A decision of the Wisconsin Supreme Court, which is instructive, is Madison v. Hyland, Hall Co., 73 Wis.2d 364, 243 N.W.2d 422 (1976). That case turned on the construction of a statute and the definition of the word "person" in sec. 133.01, Stats. Respondents urged that "person" included the City of Madison and County of Dane, while appellants (Hyland, Hall Co.) contended that neither the City of Madison nor Dane County had standing since they were not a person within the statute or within sec. 133.04, Stats., which defines "person," as used in sec. 133.01, Stats., and does not include "bodies politic or corporate."

The Wisconsin Supreme Court looked to sec. 990.01 (26), Stats., which defined "person" as including all partnerships, associations and bodies politic and corporate. Stating that statutes relating to the same subject matter should be harmonized if possible, the court held that both respondents were bodies politic and corporate and, therefore, persons within the meaning of sec. 990.01 (26), Stats. Furthermore, "[r]eading these two sections together, we conclude that cities and counties are `corporations' within the meaning of sec. 133.04 and `bodies politic and corporate' within the meaning of sec. 990.01 (26). Thus, the city of Madison and Dane county are `persons' within the meaning of sec. 133.01." Madison, 73 Wis.2d at 371.

It is not unreasonable nor absurd to construe the warden as a peace officer for the purpose of maintaining order, enforcing obedience, suppressing riots, preventing escape and capturing escaped inmates. The analogy between these duties and the duties imposed upon a peace officer, by sec. 939.22 (22), Stats., is striking.

Further reenforcement is found in the comparison of the duty imposed upon citizens to respond to the command of the warden under sec. 53.07, Stats., of the sheriff, undersheriff and deputies under sec. 59.24 (1), Stats., and of peace officers under sec. 946.40, Stats. Section 46.05 (2), Stats., specifically delegates police powers to the warden and grants arrest powers, and further provides that employes named by the warden "shall possess the powers of constables."

The manifest object of sec. 53.07, Stats., is to give the warden the duty to maintain order, to prevent escapes and to capture escaped inmates.

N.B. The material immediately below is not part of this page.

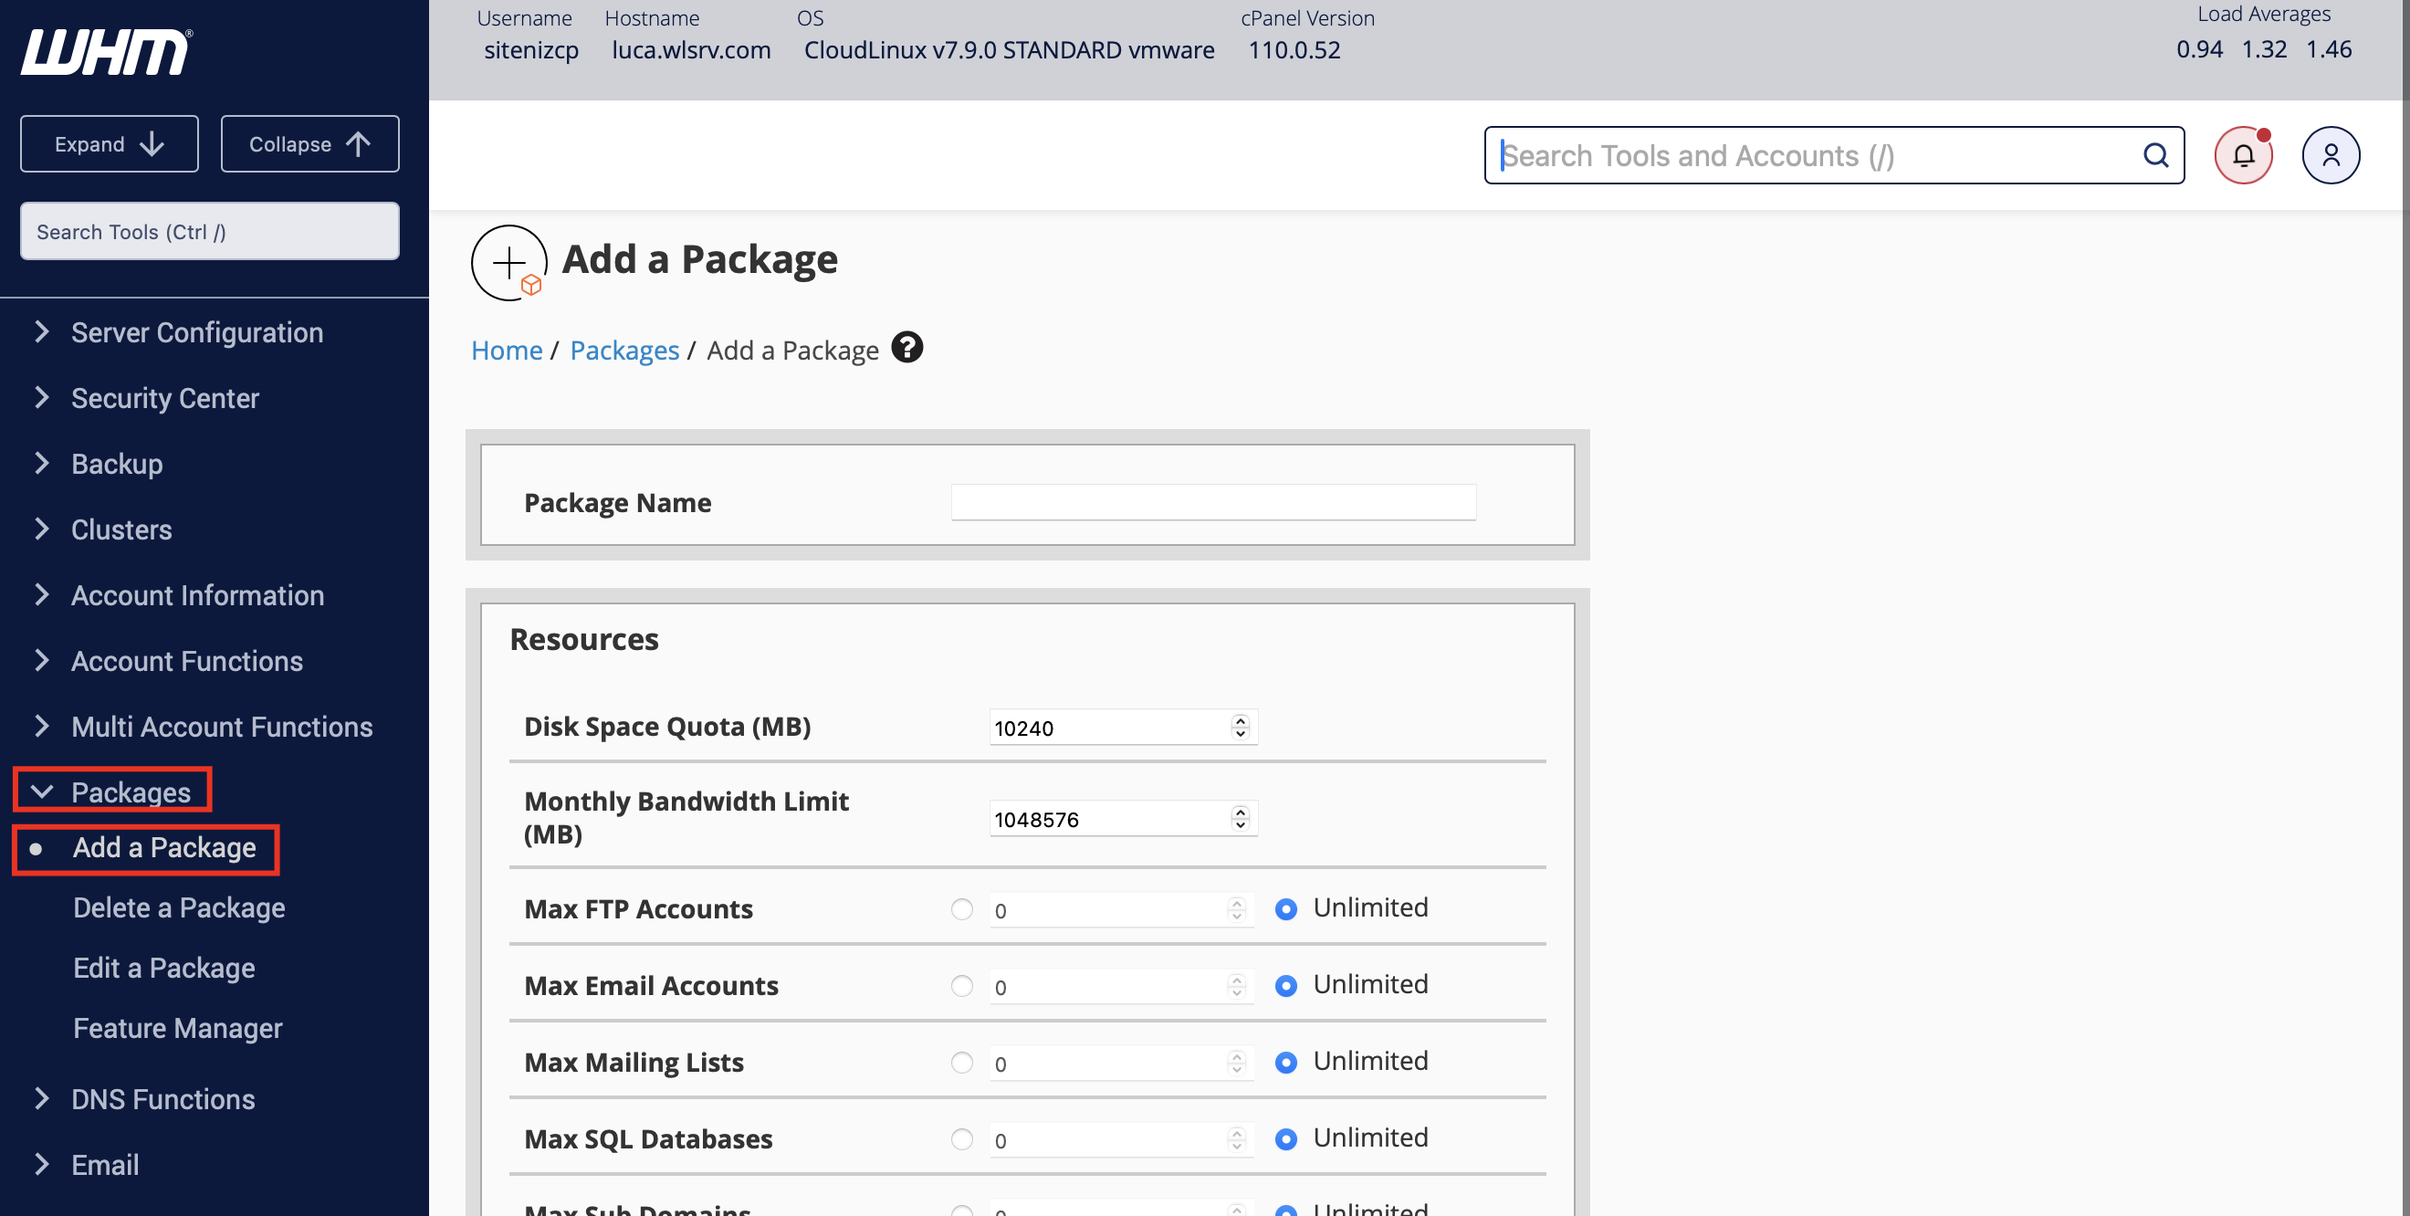The image size is (2410, 1216).
Task: Select Unlimited for Max FTP Accounts
Action: tap(1285, 909)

It is a well-established principle that an administrative agency possesses every power which is necessarily or reasonably implied in an express grant of power and which is indispensable to the exercise of the power expressly granted. 63 Op. Att'y Gen. 176 (1974). Therefore, it is my opinion that the warden is a peace officer when pursuing and capturing escaped inmates.

Under both common law and statutory law, a peace officer enjoys the right to command the assistance of citizens to varying degrees in carrying out his duties. For example, the kind of assistance which traditionally can be required by an officer, under the posse comitatus, is physical help in finding, stopping, arresting, and conveying a suspect to a place of detention. 62 Op. Att'y Gen. 174 (1973). A private citizen summoned to assist a peace officer in the performance of his duties has all the authority of a formally deputized officer of the law for the purpose at hand and may do any act necessary to promote or accomplish the assigned mission that he might lawfully do if he were the officer himself. Fisher, Laws Of Arrest, Traffic Institute, Northwestern University, 1967 (Donigan, ed.); Shawano County v. Industrial Comm., 219 Wis. 513, 263 N.W. 590 (1935); Vilas County v. Industrial Comm., 200 Wis. 451, 228 N.W. 591 (1930); Krueger v. State, 171 Wis. 566, 177 N.W. 917 (1920). Our supreme court has held that a citizen has a duty to aid law enforcement officers in arresting fugitives or suppressing disturbances of the peace, and that such a duty clothes the citizen with the immunities and rights of a deputy. Kagel v. Brugger, 19 Wis.2d 1, 119 N.W.2d 394 (1963); West Salem v. Industrial Commission, 162 Wis. 57, 155 N.W. 929 (1916). In addition, sec. 968.07 (2), Stats., provides that a law enforcement officer, making a lawful arrest, may command the aid of any person and such person shall have the same power as that of the law enforcement officer.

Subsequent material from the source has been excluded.